• Given request 1
In the commuting discussion, how long did the S-Bahn or U-Bahn trip to the old office in Berlin take?

-- Begin Text section --

When I switched from using the bus to going by bike, i cut my commute time by more than half. If I were to take the car, it would halve again. Public transport is great, and necessary. But it will never be faster than a personal car for anything but large distances.
… where you live. Where I live (in central Europe) we have a subway every 2-3 minutes and you’re at worst 2 blocks away from a stop. It all depends on the infrastructure. A subway cant be stuck in traffic…
Also, trams/streetcars in Zurich have right of way and the red lights change for them. Which is completely logical considering how many more people you can fit in them than a few cards at a red light. The problems with public transit in North America are a function of our car infrastructure.
Yep. Here in Berlin traveling to my old office (when I didn’t work from home all the time) with the S or U-bahn took 30-35 minutes and by car/taxi about 40-45 minutes due to the traffic.
Berlin is one of the few german cities where public transport is done right.
In cologne, where I lived, there are a lot of stops, but the inferstructure is just realy bad. They managed that trains get stuck in traffic too sometimes. And for some reason they trains only arrive in a 10-30min time window. So if you want to follow one line it’s relatively fine, but if you have to change trains you have to be lucky. In the city center still faster than driving though.
I too live in central europe and the bus line i could take from my town to the town i work in takes 1 hr to get there and back, at the end of my day the bus only departes one hour after i’m finished with work so i have to wait for the bus the same amount of time i need for both ways with my car.
A bike is faster in my city if you are decently fast, but a bus or trolley is faster than cars during rush hours, because we have public transit lanes, so while everyone in their tin cans is stressed yelling at the dumbass who just cut them off im breezing past, listening to a podcast, meditating or catching a quick ten minute nap before work.
It sure is nice that everyone gets to live in New York, London, and Washington.
A better solution is to reduce how much people need to travel. Instead of building trillion-dollartransit systems so people can to to the office we should be taxing the everloving shit out of office spaces for jobs that can be worked remotely.
Why not both? I live in Stockholm and work from home. I have amazing trains that I could take to work, and I’ve never had a commute longer than 40 minutes. But a 0 minute commute is still shorter than 5minute commute.
Because not everyone can live in fucking Stockholm.
An apartment within 40 miles of my office in the city costs 5x as much per month as where I live. I can’t get a fucking pizza delivered to my house, much less a bus. And unless I want to smell like a gym at work the 5+ months a year it’s over 100° outside, I need to drive to the nearest bus station if I want to take transit. So I’m already having to drive and park somewhere. Then I have to pay to park at the bus station and pay again to ride the bus that drops me off 9 blocks from my office, where I’d have to walk the rest of the way.
All told it’d add 2-3 hours to my commute and be more expensive than driving.
But if 100% of the work I do is on the computer at the office. The real solution is to not have the fucking office at all.
His solution isn’t to make it suck less. His just says how great it is to live somewhere that was designed around walking because when the city was established that was pretty much the only option.
The Southern US is designed around cars because until fairly recently it was very sparsely populated, so everything had to be designed around cars and air conditioning in order to develop. It was the correct decision at the time, and changing it now is much more difficult than simply saying “be like this city that was established before the steam engine.”

-- End Text section --
-- Begin Dataset extract --

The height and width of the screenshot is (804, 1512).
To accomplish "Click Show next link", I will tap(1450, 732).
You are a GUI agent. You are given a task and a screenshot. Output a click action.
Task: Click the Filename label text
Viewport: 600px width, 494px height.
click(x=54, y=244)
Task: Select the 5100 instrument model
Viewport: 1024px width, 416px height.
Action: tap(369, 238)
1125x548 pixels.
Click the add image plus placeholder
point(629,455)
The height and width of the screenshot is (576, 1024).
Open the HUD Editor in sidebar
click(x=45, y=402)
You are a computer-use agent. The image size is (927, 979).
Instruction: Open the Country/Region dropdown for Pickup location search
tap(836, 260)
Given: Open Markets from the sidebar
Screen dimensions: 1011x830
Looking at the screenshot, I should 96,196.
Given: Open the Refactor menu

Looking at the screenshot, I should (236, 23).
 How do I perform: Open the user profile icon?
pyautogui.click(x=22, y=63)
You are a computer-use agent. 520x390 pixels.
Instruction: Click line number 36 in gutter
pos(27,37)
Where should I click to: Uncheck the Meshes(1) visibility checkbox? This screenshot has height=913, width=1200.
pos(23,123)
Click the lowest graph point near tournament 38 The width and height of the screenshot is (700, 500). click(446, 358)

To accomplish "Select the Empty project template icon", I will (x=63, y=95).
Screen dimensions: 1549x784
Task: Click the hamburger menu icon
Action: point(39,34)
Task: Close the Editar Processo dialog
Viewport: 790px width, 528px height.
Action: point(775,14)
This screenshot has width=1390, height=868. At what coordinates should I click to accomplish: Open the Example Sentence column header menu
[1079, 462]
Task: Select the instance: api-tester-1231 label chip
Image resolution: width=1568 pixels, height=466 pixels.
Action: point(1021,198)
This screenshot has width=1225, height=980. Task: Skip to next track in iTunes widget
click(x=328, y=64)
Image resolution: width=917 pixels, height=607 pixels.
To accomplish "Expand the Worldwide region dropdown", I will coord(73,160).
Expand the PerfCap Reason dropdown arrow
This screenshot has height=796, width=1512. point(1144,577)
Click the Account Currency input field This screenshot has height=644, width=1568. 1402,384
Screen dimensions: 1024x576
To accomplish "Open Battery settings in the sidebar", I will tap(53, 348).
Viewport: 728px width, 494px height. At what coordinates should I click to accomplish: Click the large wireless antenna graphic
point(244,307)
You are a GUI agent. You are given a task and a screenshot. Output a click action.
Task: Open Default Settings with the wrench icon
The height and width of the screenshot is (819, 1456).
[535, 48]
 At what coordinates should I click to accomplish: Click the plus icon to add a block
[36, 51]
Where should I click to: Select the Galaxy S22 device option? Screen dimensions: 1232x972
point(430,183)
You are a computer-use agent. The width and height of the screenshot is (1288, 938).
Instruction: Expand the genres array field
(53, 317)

-- End Dataset extract --

• Given request 2
Convert the listing, from its first line through the line containing "Looking at the screenshot, I should 96,196." inclusive, into a numbered list, omitting blank lines.

• Full answer 1
30-35 minutes.

• Full answer 2
1. The height and width of the screenshot is (804, 1512).
2. To accomplish "Click Show next link", I will tap(1450, 732).
3. You are a GUI agent. You are given a task and a screenshot. Output a click action.
4. Task: Click the Filename label text
5. Viewport: 600px width, 494px height.
6. click(x=54, y=244)
7. Task: Select the 5100 instrument model
8. Viewport: 1024px width, 416px height.
9. Action: tap(369, 238)
10. 1125x548 pixels.
11. Click the add image plus placeholder
12. point(629,455)
13. The height and width of the screenshot is (576, 1024).
14. Open the HUD Editor in sidebar
15. click(x=45, y=402)
16. You are a computer-use agent. The image size is (927, 979).
17. Instruction: Open the Country/Region dropdown for Pickup location search
18. tap(836, 260)
19. Given: Open Markets from the sidebar
20. Screen dimensions: 1011x830
21. Looking at the screenshot, I should 96,196.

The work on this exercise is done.